Cosa fare
A - Nel testo sui prezzi, quale arco temporale ha esaminato Iri?
B - Trascrivi fedelmente il tratto del testo sui prezzi che va da "Le dinamiche di" fino a "4,7 al 4,2%.".

Testo
*****

Prezzi, la chiave ora è “ascoltare” il mercato

Prezzi, la chiave ora è “ascoltare” il mercato

Le dinamiche di acquisto degli italiani sembrano evolversi. E privilegiare i prodotti “premium” a scapito del cosiddetto “primo prezzo”. E’ la fotografia che arriva dalle ultime rilevazioni della società di ricerche Iri: negli ultimi sette anni i consumi nella fascia premium sono cresciuti dal 17 al 18,3%, quelli nella fascia prezzo medio sono calati dal 78,3 al 77,2% e quelli della fascia primo prezzo dal 4,7 al 4,2%.


I dati hanno spinto molti osservatori a parlare di esplosione dei prodotti con posizionamento premium e di crollo dei primi prezzi, e alcuni hanno addirittura pronosticato la fine del prezzo medio. Non è però l’opininone di tutti: tra gli esperti, infatti, c’è anche chi fa notare che sull’arco temporale esaminato da Iri (dal 2008 ai primi mesi del 2015) le variazioni avvantaggiano sì la fascia premium, ma gli spostamenti di valore rimangono attorno all’uno per cento e quindi sono trascurabili.

*****

Materiale fornito
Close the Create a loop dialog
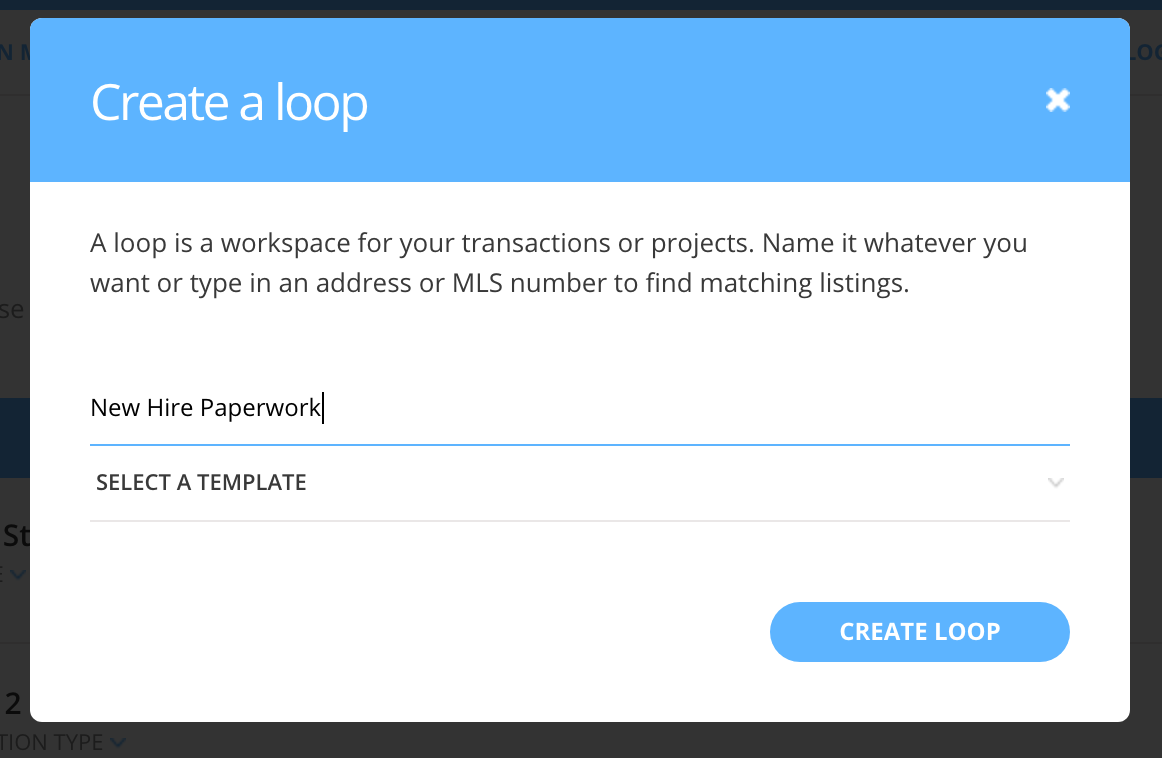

*****

Risposte
A - Dal 2008 ai primi mesi del 2015.

B -
Le dinamiche di acquisto degli italiani sembrano evolversi. E privilegiare i prodotti “premium” a scapito del cosiddetto “primo prezzo”. E’ la fotografia che arriva dalle ultime rilevazioni della società di ricerche Iri: negli ultimi sette anni i consumi nella fascia premium sono cresciuti dal 17 al 18,3%, quelli nella fascia prezzo medio sono calati dal 78,3 al 77,2% e quelli della fascia primo prezzo dal 4,7 al 4,2%.